Program ini dipaparkan dalam Dialog Aspirasi Sumut di Studio I RRI Medan, Selasa, 25 November 2025, yang menghadirkan tiga narasumber dari Ditlantas Polda Sumut dan Jasa Raharja.
Wakil Direktur Lalu Lintas Polda Sumut, AKBP Lutfhi, bersama Kasubdit Kamsel, AKBP Dr. Hendri Nupia Dinka Barus, serta Kabag Operasional Jasa Raharja Sumut, Rd. Saeful Kamal Apandi, memberikan penjelasan terkait fokus operasi dan strategi penekan angka kecelakaan.
AKBP Hendri menjelaskan bahwa Operasi Zebra Toba merupakan operasi terpadu untuk meningkatkan disiplin warga jalan raya.
"Operasi ini dilaksanakan serentak di seluruh Sumatera Utara untuk memastikan keamanan dan keselamatan masyarakat dalam berkendara," ujarnya.
Operasi berlangsung 17–30 November 2025 dan menitikberatkan tiga pendekatan: preemtif, preventif, dan penegakan hukum selektif di titik rawan kecelakaan.

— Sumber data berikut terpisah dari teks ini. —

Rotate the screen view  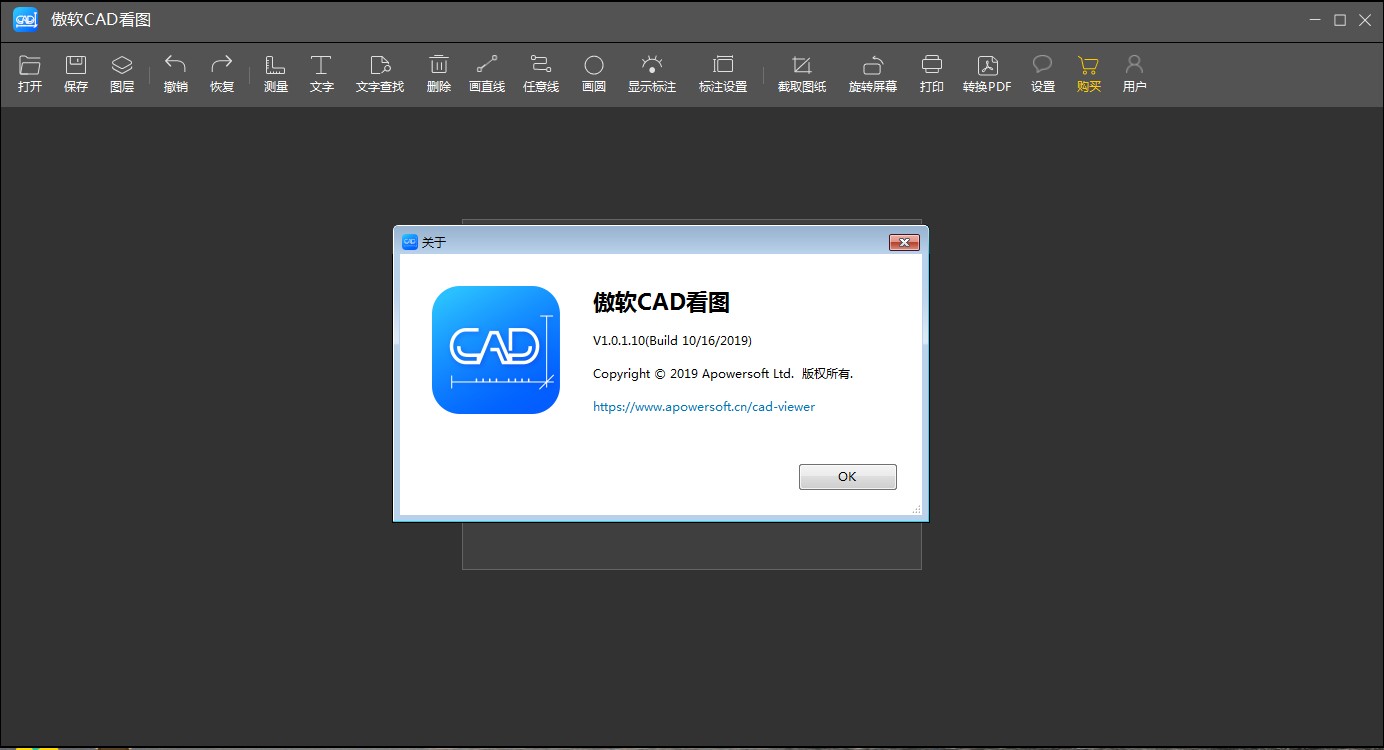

Menurut AKBP Lutfhi, sejumlah pelanggaran menjadi prioritas penindakan, antara lain penggunaan ponsel saat berkendara, pengendara di bawah umur, tidak memakai helm SNI atau sabuk keselamatan, melawan arus, berkendara melebihi kecepatan, berboncengan lebih dari satu orang, mengemudi dalam pengaruh alkohol, hingga penggunaan knalpot brong atau kendaraan tanpa TNKB.
Pelanggaran marka dan lampu lalu lintas juga termasuk sasaran utama.
Penegakan hukum mengutamakan teknologi ETLE statis, mobile, dan dashcam. Namun, petugas tetap bisa melakukan penindakan manual jika pelanggaran dinilai membahayakan.
Kota Medan menjadi wilayah prioritas karena tingginya aktivitas lalu lintas dan masih maraknya pelanggaran seperti melawan arus dan penggunaan trotoar oleh pengendara roda dua.
Lutfhi menegaskan operasi bukan semata-mata penilangan.
Edukasi kepada masyarakat, sekolah, komunitas, hingga media sosial terus digencarkan. "Operasi ini bukan hanya soal tilang, tetapi mengedukasi masyarakat agar sadar pentingnya keselamatan," katanya.